Menu

Reasoning About Memory Use

Introduction

Operators need to be able to reason about node's memory use, both absolute and relative ("what uses most memory"). This is an important aspect of system monitoring.

RabbitMQ provides tools that report and help analyse node memory use:

  • rabbitmqctl status provides a memory breakdown section
  • management UI provides the same breakdown on the node page as rabbitmqctl status
  • HTTP API provides the same information as the management UI, useful for monitoring
  • rabbitmq-top, a plugin inspired by the top utility

Obtaining a node memory breakdown should be the first step when reasoning about node memory use.

Note that all measurements are somewhat approximate, based on values returned by the underlying runtime or the kernel at a specific point in time, usually within a 5 seconds time window.

Total Memory Use Calculation Strategies

Starting with version 3.6.11, different strategies can be used to compute how much memory a node uses. Historically, nodes obtained this information from the runtime, reporting how much memory is used (not just allocated). This strategy, known as legacy (alias for erlang) tends to underreport and is not recommended.

Effective strategy is configured using the vm_memory_calculation_strategy key.

rss uses OS-specific means of querying the kernel to find RSS (Resident Set Size) value of the node OS process. This strategy is most precise and used by default on Linux, MacOS, BSD and Solaris systems. When this strategy is used, RabbitMQ runs short lived subprocesses once a second.

allocated is a strategy that queries runtime memory allocator information. It is usually quite close to the values reported by the rss strategy. This strategy is used by default on Windows.

The vm_memory_calculation_strategy setting also impacts memory breakdown reporting. If set to legacy (erlang) or allocated, some memory breakdown fields will not be reported. This is covered in more detail further in this guide.

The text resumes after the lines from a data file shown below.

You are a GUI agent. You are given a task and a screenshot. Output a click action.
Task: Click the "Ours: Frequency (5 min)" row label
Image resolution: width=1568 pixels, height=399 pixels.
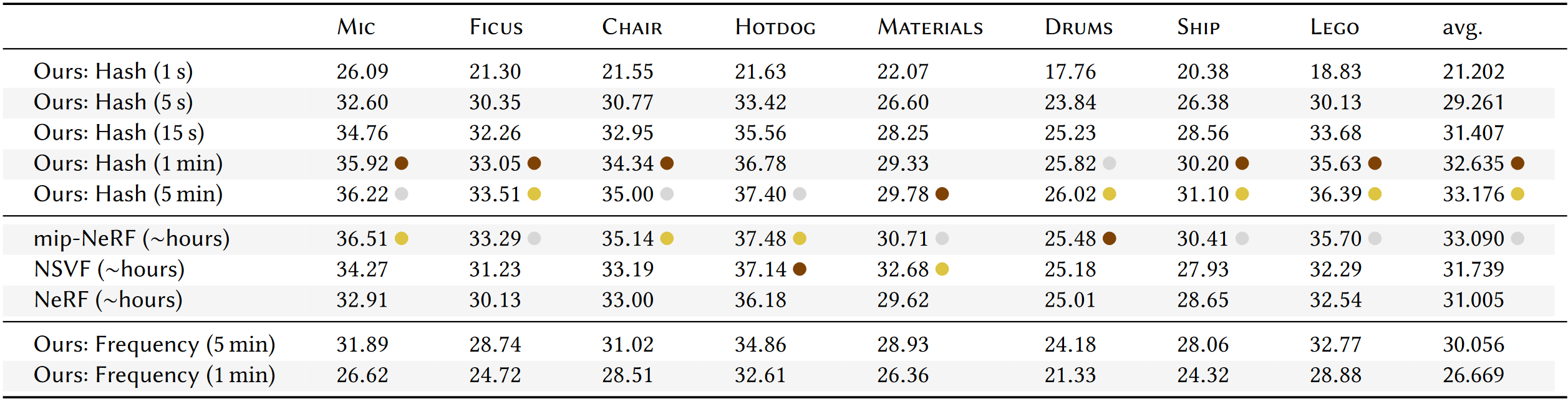coord(154,344)
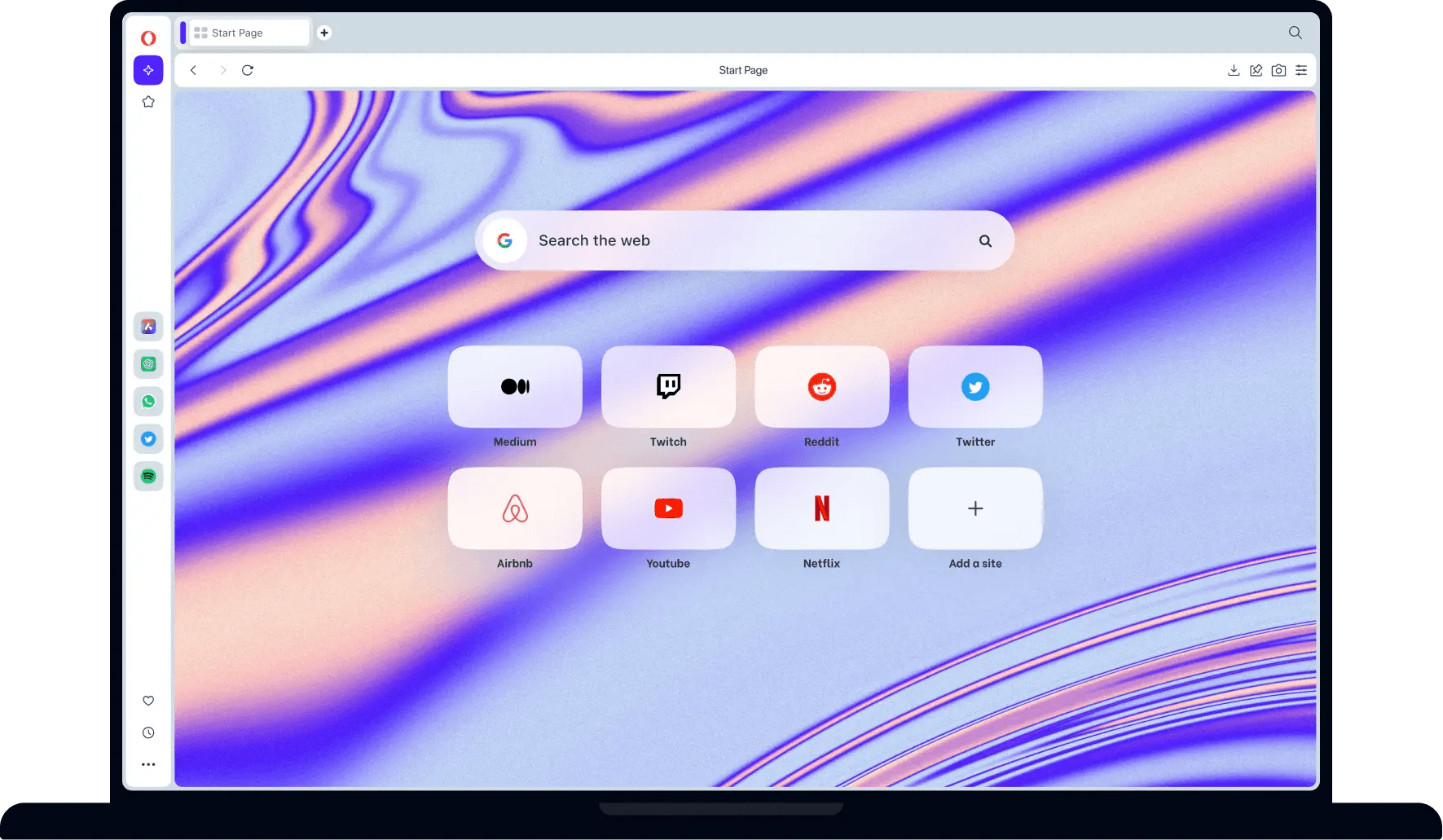Show browsing history clock icon
Viewport: 1443px width, 840px height.
(x=148, y=732)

The following config example uses the rss strategy:

vm_memory_calculation_strategy = rss
Similarly, for the allocated strategy, use:
vm_memory_calculation_strategy = allocated

To configure the rss strategy using classic config format:

[
  {rabbit, [{vm_memory_calculation_strategy, rss}]}
].
Similarly, for the allocated strategy, use:
[
  {rabbit, [{vm_memory_calculation_strategy, allocated}]}
].

To find out what strategy a node uses, see its effective configuration.

Memory Use Breakdown

How Memory Breakdown Works

Memory use breakdown reports allocated memory distribution by category:

  • Connections (further split into three categories: readers, writers, other)
  • Channels
  • Queue master replicas
  • Queue mirror replicas
  • Message Store and Indices
  • Binaries
  • Node-local metrics (stats database)
  • Internal database tables
  • Plugins
  • Memory allocated but not yet used
  • Code (bytecode, module metadata)
  • ETS (in memory key/value store) tables
  • Atom tables
  • Other
Generally there is no overlap between the categories (no double accounting for the same memory). Plugins and runtime versions may affect this.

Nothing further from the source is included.